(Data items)

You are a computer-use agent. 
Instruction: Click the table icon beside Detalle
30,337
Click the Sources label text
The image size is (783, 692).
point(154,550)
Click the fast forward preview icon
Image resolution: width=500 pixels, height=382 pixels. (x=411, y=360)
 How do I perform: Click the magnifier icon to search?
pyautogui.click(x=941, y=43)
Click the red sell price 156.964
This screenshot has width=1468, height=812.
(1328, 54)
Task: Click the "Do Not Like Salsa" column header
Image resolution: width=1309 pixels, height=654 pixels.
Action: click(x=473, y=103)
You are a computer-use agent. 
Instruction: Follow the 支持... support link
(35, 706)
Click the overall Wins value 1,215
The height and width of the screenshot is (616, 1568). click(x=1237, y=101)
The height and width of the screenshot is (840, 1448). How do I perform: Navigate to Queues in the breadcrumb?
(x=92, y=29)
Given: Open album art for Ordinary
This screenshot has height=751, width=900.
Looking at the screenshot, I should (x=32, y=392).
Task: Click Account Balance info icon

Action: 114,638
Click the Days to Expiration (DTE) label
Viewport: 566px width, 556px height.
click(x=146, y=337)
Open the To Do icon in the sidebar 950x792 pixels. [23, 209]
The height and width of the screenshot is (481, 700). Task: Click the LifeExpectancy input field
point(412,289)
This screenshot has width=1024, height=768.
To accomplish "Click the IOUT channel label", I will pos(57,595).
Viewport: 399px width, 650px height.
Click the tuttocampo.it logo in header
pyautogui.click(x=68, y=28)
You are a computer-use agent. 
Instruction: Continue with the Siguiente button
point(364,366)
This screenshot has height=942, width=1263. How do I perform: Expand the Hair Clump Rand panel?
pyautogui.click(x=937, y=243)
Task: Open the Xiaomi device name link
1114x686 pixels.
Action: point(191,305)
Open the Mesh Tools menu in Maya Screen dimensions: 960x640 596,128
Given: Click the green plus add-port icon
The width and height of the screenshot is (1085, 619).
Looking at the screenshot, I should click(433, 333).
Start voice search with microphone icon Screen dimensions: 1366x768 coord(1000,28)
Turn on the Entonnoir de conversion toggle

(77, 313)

● **Directions**: Could you return exactly the lines above from the line with "Open the Mesh" to the line with "Start voice search", both included, and nothing else?

● **Answer space**:
Open the Mesh Tools menu in Maya Screen dimensions: 960x640 596,128
Given: Click the green plus add-port icon
The width and height of the screenshot is (1085, 619).
Looking at the screenshot, I should click(433, 333).
Start voice search with microphone icon Screen dimensions: 1366x768 coord(1000,28)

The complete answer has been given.